- [Records from a dataset]:
start

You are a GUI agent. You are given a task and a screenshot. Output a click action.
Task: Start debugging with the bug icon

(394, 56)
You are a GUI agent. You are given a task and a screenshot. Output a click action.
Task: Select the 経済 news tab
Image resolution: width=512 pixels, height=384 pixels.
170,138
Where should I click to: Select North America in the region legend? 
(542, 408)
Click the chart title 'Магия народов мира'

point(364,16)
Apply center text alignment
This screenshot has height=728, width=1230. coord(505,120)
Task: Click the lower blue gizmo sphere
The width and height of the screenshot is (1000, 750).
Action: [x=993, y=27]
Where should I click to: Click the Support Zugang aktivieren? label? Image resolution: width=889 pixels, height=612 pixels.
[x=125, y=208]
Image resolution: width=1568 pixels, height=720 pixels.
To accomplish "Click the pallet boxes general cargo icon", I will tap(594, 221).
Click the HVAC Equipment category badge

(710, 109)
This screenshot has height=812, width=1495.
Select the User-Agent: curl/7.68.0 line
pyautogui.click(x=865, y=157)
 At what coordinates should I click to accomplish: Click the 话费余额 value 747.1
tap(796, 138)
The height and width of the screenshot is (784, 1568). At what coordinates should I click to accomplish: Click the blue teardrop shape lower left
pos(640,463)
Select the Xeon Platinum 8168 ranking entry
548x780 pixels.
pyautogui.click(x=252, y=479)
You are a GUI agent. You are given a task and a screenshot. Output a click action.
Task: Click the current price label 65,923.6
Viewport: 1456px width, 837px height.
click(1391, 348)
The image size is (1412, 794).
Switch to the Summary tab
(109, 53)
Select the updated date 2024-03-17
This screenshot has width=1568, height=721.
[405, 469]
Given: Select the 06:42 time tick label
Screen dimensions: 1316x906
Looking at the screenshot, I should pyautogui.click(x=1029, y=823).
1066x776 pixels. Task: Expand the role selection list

end

- [Goal of the exercise]:
Rewrite all of the records above, swapping every "GUI agent" for "interface agent" and leaving everything else unchanged.

- [Result of this task]:
You are a interface agent. You are given a task and a screenshot. Output a click action.
Task: Start debugging with the bug icon

(394, 56)
You are a interface agent. You are given a task and a screenshot. Output a click action.
Task: Select the 経済 news tab
Image resolution: width=512 pixels, height=384 pixels.
170,138
Where should I click to: Select North America in the region legend? 
(542, 408)
Click the chart title 'Магия народов мира'

point(364,16)
Apply center text alignment
This screenshot has height=728, width=1230. coord(505,120)
Task: Click the lower blue gizmo sphere
The width and height of the screenshot is (1000, 750).
Action: [x=993, y=27]
Where should I click to: Click the Support Zugang aktivieren? label? Image resolution: width=889 pixels, height=612 pixels.
[x=125, y=208]
Image resolution: width=1568 pixels, height=720 pixels.
To accomplish "Click the pallet boxes general cargo icon", I will tap(594, 221).
Click the HVAC Equipment category badge

(710, 109)
This screenshot has height=812, width=1495.
Select the User-Agent: curl/7.68.0 line
pyautogui.click(x=865, y=157)
 At what coordinates should I click to accomplish: Click the 话费余额 value 747.1
tap(796, 138)
The height and width of the screenshot is (784, 1568). At what coordinates should I click to accomplish: Click the blue teardrop shape lower left
pos(640,463)
Select the Xeon Platinum 8168 ranking entry
548x780 pixels.
pyautogui.click(x=252, y=479)
You are a interface agent. You are given a task and a screenshot. Output a click action.
Task: Click the current price label 65,923.6
Viewport: 1456px width, 837px height.
click(1391, 348)
The image size is (1412, 794).
Switch to the Summary tab
(109, 53)
Select the updated date 2024-03-17
This screenshot has width=1568, height=721.
[405, 469]
Given: Select the 06:42 time tick label
Screen dimensions: 1316x906
Looking at the screenshot, I should pyautogui.click(x=1029, y=823).
1066x776 pixels. Task: Expand the role selection list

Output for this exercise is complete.